You can begin to share out this initial research work by asking everyone to describe what they’d hope to gain from getting a pet. Identify what sorts of commitments people feel comfortable making in terms of a pet and what concerns they might have about a pet. You can also delegate research tasks to internet-savvy older children, who can be given the task of researching exercise needs, temperaments, and dietary needs of different animals. Adults can also look into costs and insurance as part of this research process. 

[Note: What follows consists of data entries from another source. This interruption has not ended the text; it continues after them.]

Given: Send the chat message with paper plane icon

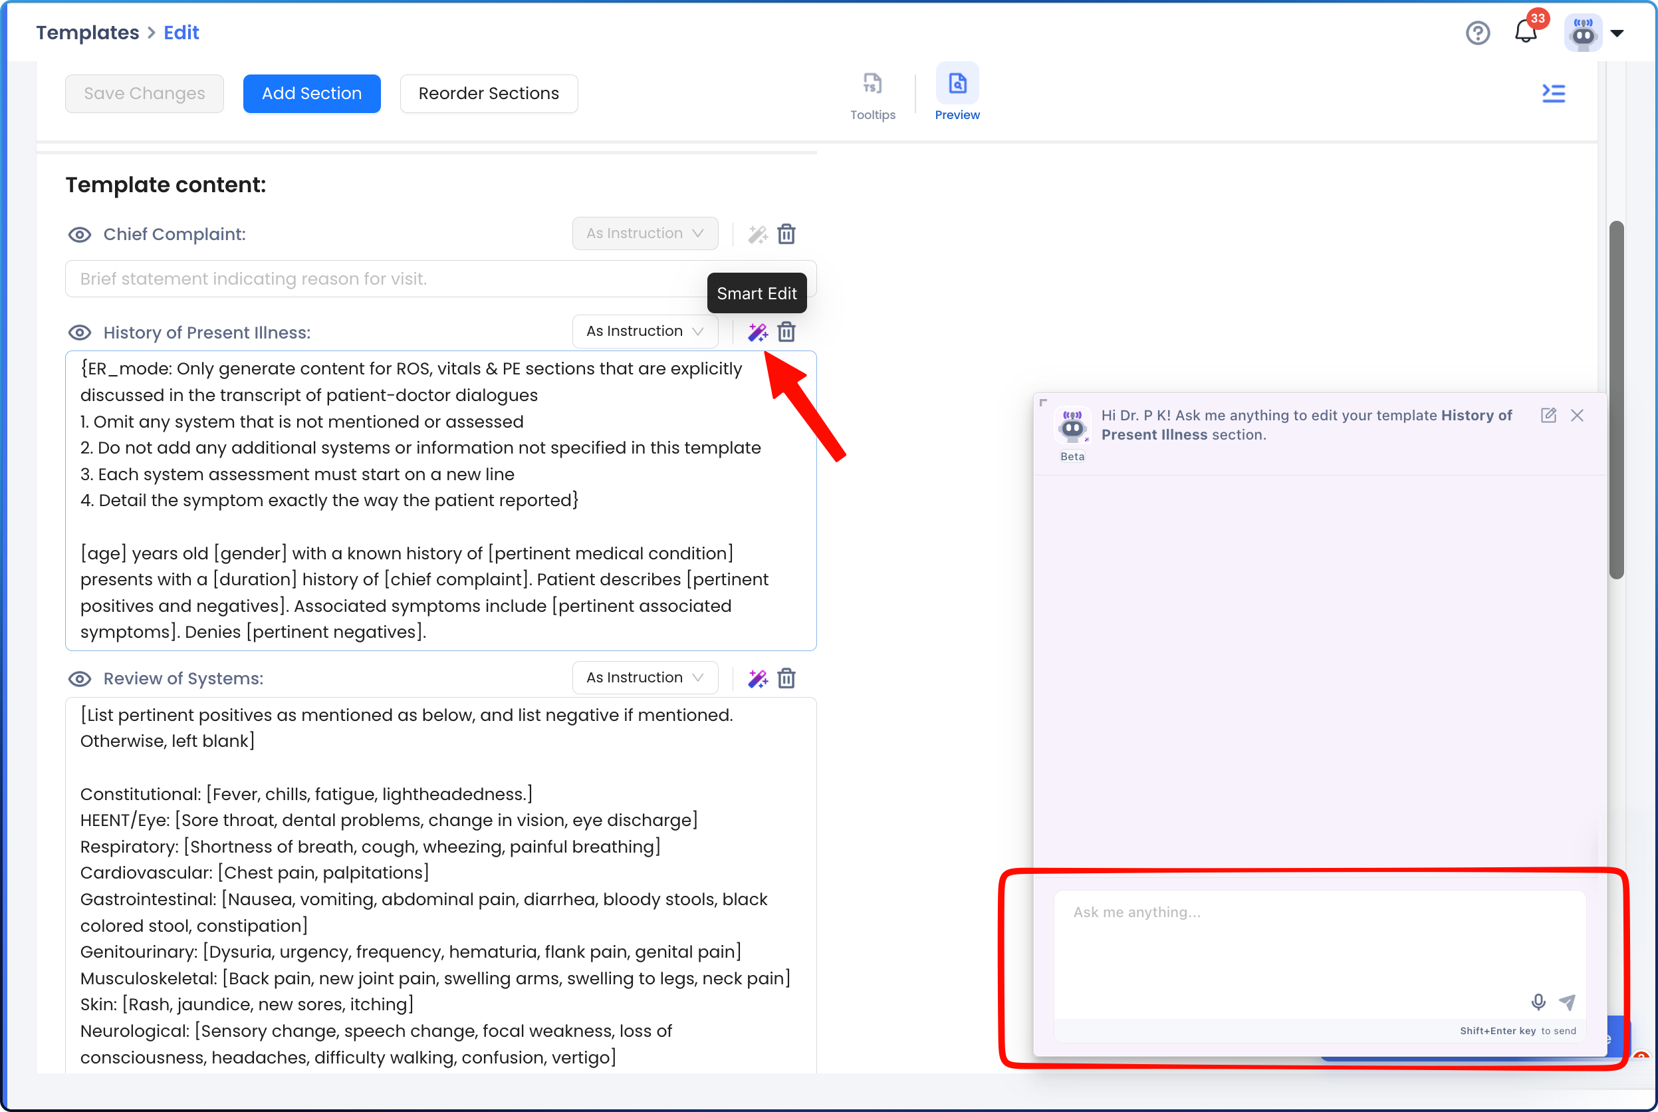Looking at the screenshot, I should [1567, 1001].

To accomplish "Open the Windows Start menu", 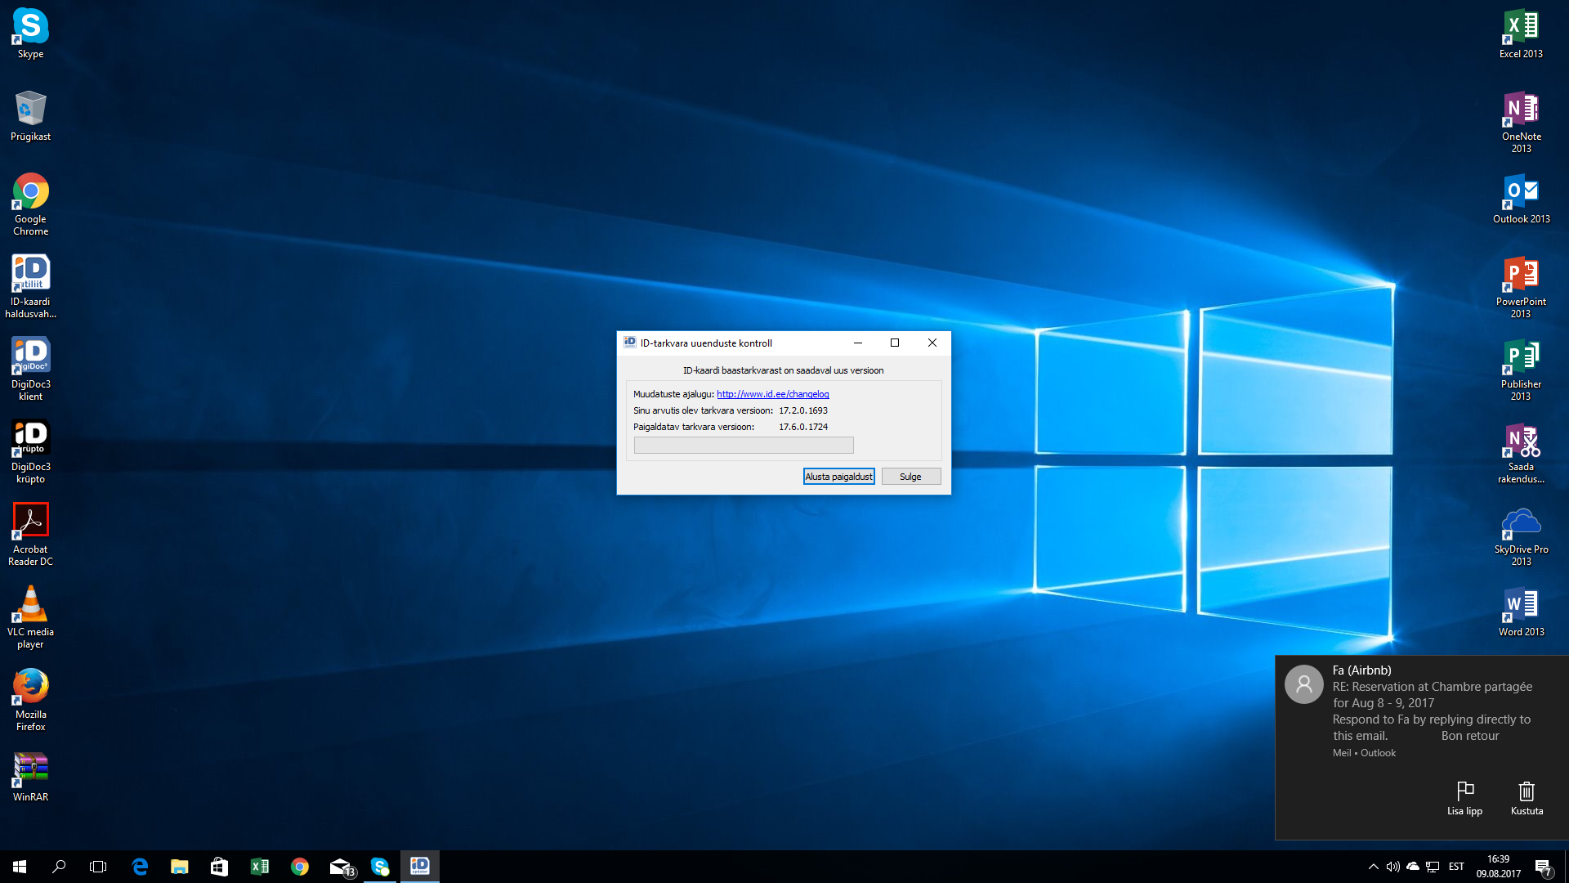I will tap(20, 867).
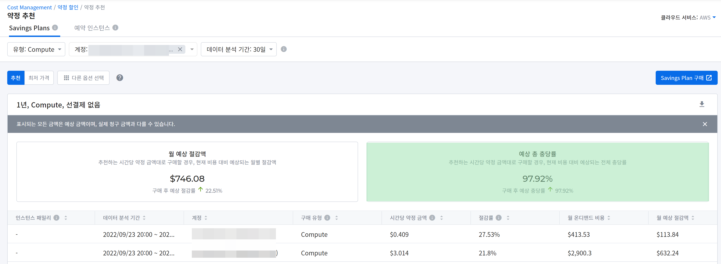Click the info icon next to Savings Plans

click(x=55, y=27)
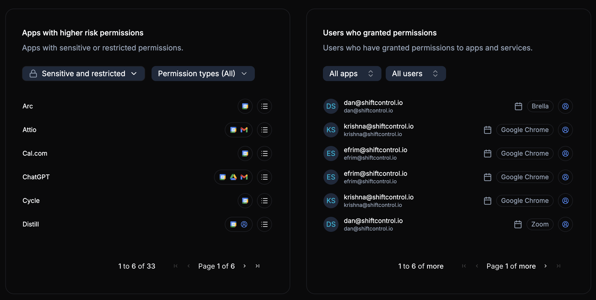Image resolution: width=596 pixels, height=300 pixels.
Task: Click Google Chrome chip in efrim's row
Action: pyautogui.click(x=525, y=153)
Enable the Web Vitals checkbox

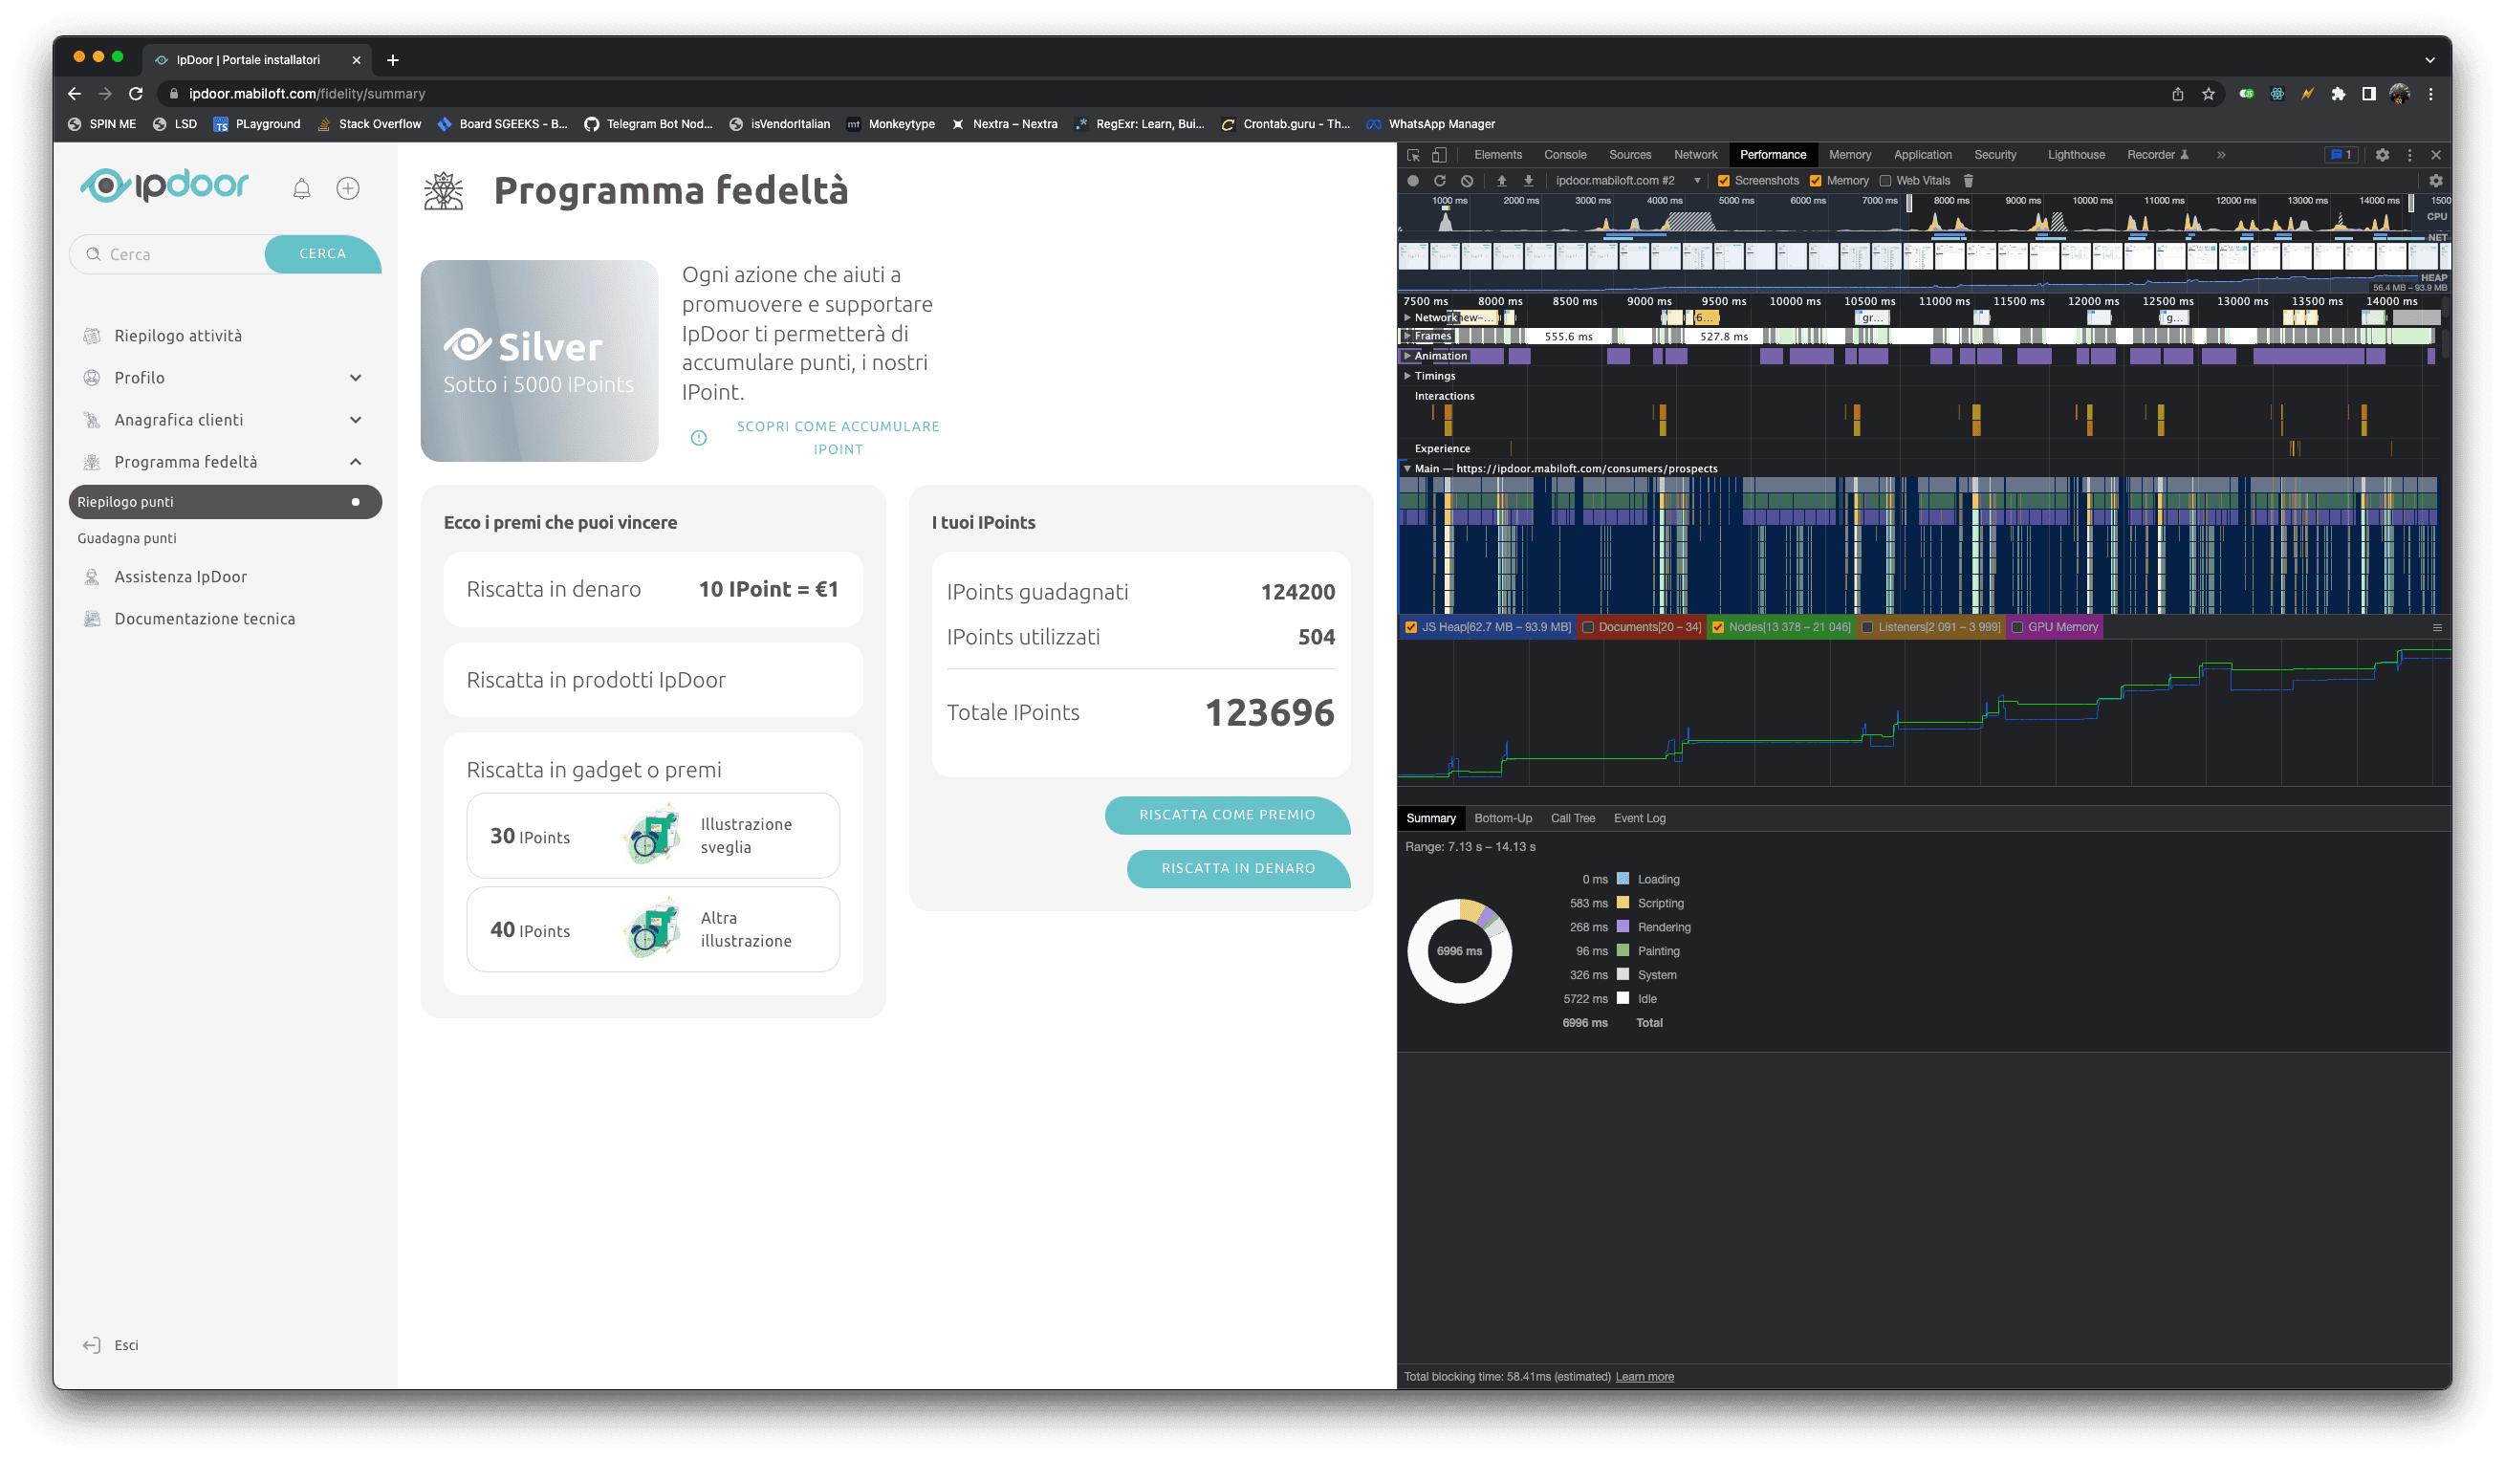[x=1885, y=181]
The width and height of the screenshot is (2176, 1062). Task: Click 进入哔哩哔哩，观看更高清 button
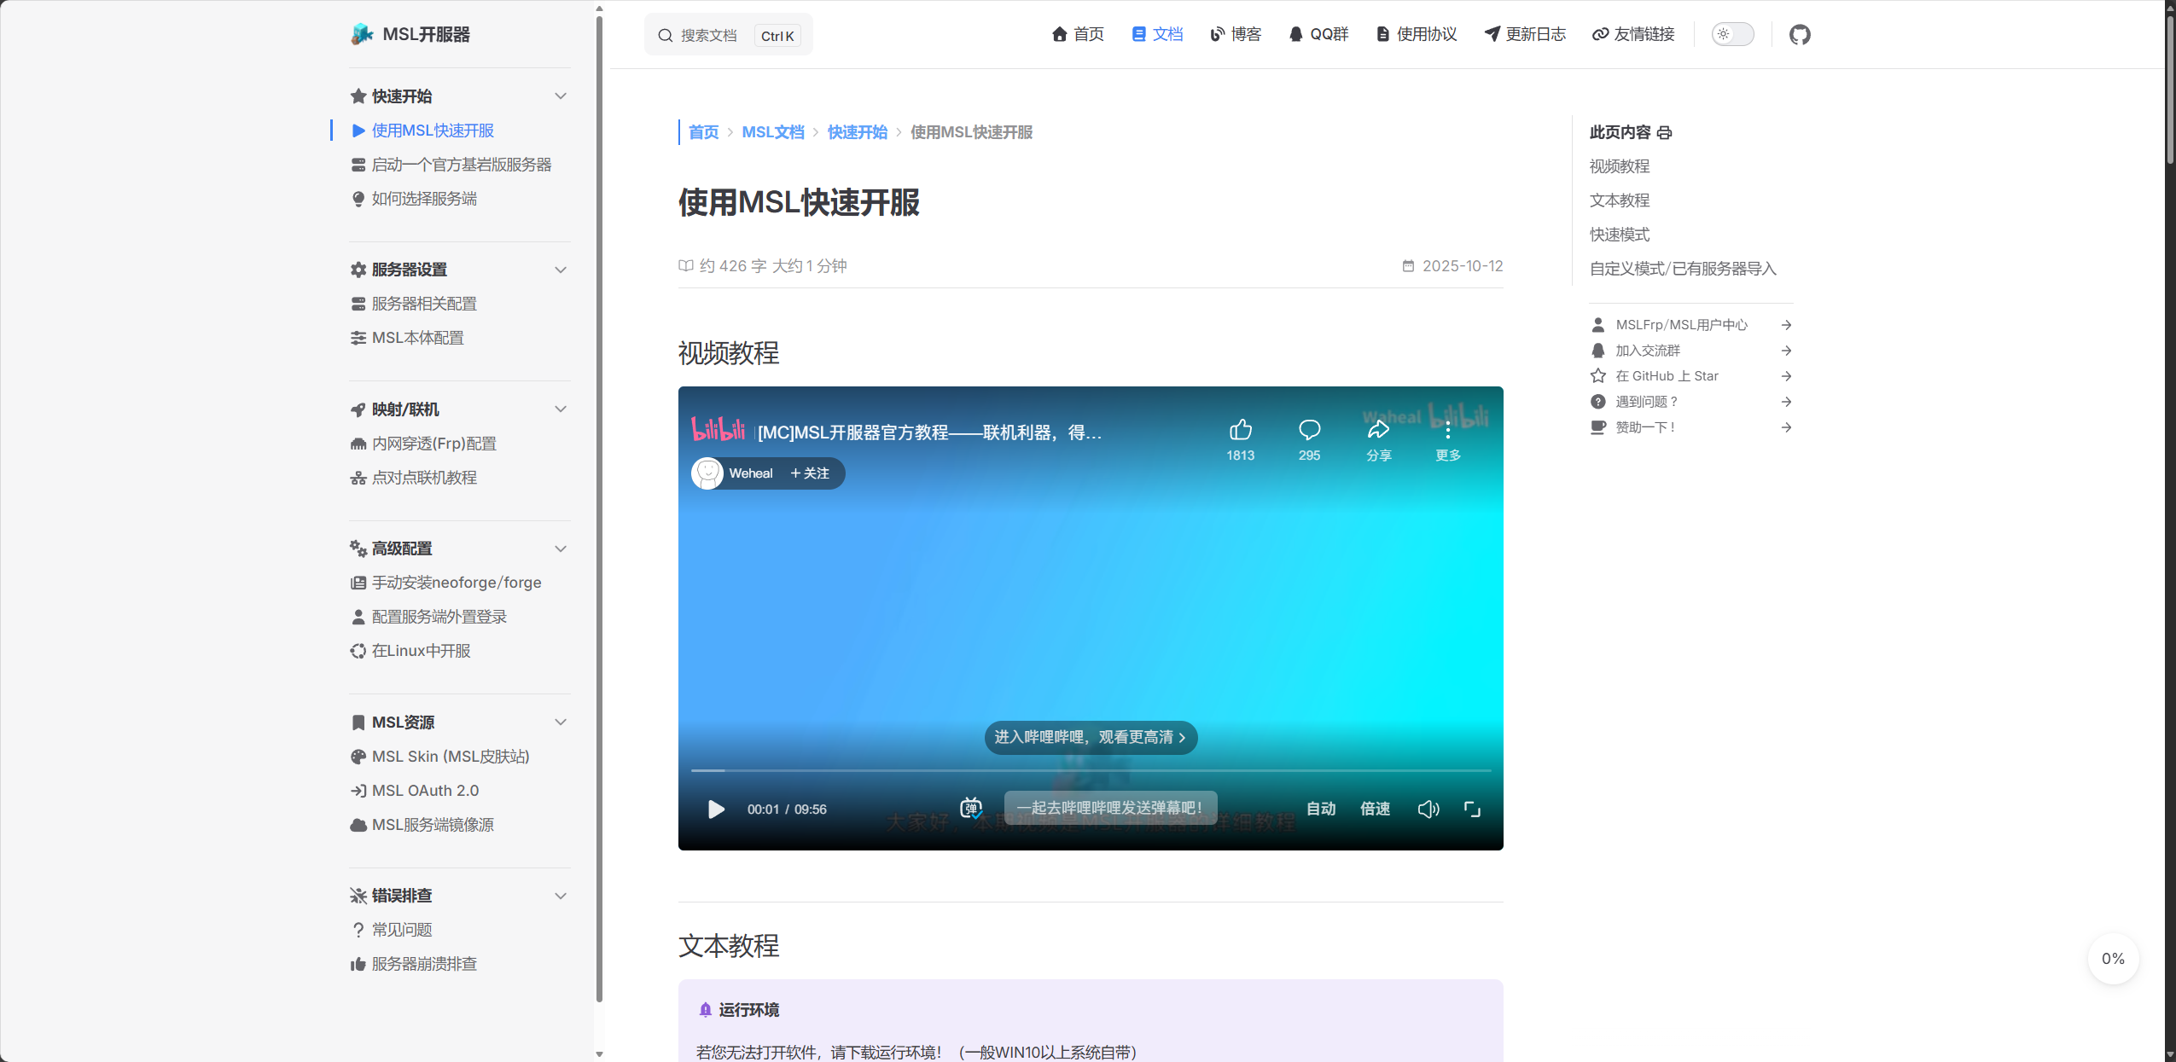pos(1090,737)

This will help you decide as a family which pet is right for you. It also sets the stage from the beginning that the pet is a joint-family commitment. 

Feeding:

This is another area of pet care that can be shared out between different family members. It’s important there is some co-ordination around who does what and when to avoid accidentally overfeeding or even neglecting to feed your pet. One family member could act as coordinator and draw up a schedule. You can also involve children in many tasks relating to feeding your pet. Shopping for pet food, emptying and cleaning feeding dishes, general cleaning up after your pet and then preparing and serving fresh food and water to your pet is a task that even young children can be involved in with supervision. A toddler will delight in being given an opportunity to top up the hamster’s water bottle, or even helping Dad to tip kibble into the cat’s feeding bowl. It’s also an ideal chance for parents to chat with children about their own diets and why nutrition matters for humans as well as animals. 

Exercise:

Pets vary in the amount of exercise they need to stay healthy, and also in the support needed from owners to assist in that exercise. Hamsters will be happy to run around an exercise wheel. Most cats enjoy outdoor exercise on their own terms. Dogs will require you to take them for a walk, and some breeds require longer walks than others so you may want to consider the current ages of your children and what they can adequately provide exercise wise for your pet.  

 

Consider how you can share out the task of supporting your pet to gain exercise it needs. You may like to ask one member of the family to take sole responsibility for this, or again, plan a family schedule. Another option is to combine pet exercise with other everyday tasks, such as walking to visit a friend. Include children in walks wherever possible to help them benefit from exercise.  

Grooming. 

Some animals benefit from regular grooming. Fur trims and claws may need attending to. These tasks must be performed with care. It’s not appropriate to allow young children to file a dog’s claws for example. And it would be unwise to let any family member loose with the clippers on your dog if they have no idea about how to correctly groom their pet. For this reason, you may like to reserve such tasks for professionals and experts. If so, one family member can take responsibility for booking appointments and scheduling grooming sessions. Teenagers may well be willing to set up digital alerts on their phone that will help as a reminder for key appointments. 

 

Sharing Out Pet Care Tasks

We’ve covered the various benefits of why it’s so beneficial to get all family members on board with your pet’s care. Your pet will soon become part of the family if everyone plays a role in their care. Children, adolescents, and adults can all benefit from pet care. And your pet will thank you for it. The various practical suggestions covered in this blog should make sharing out the pet care tasks a (dog) walk in the park.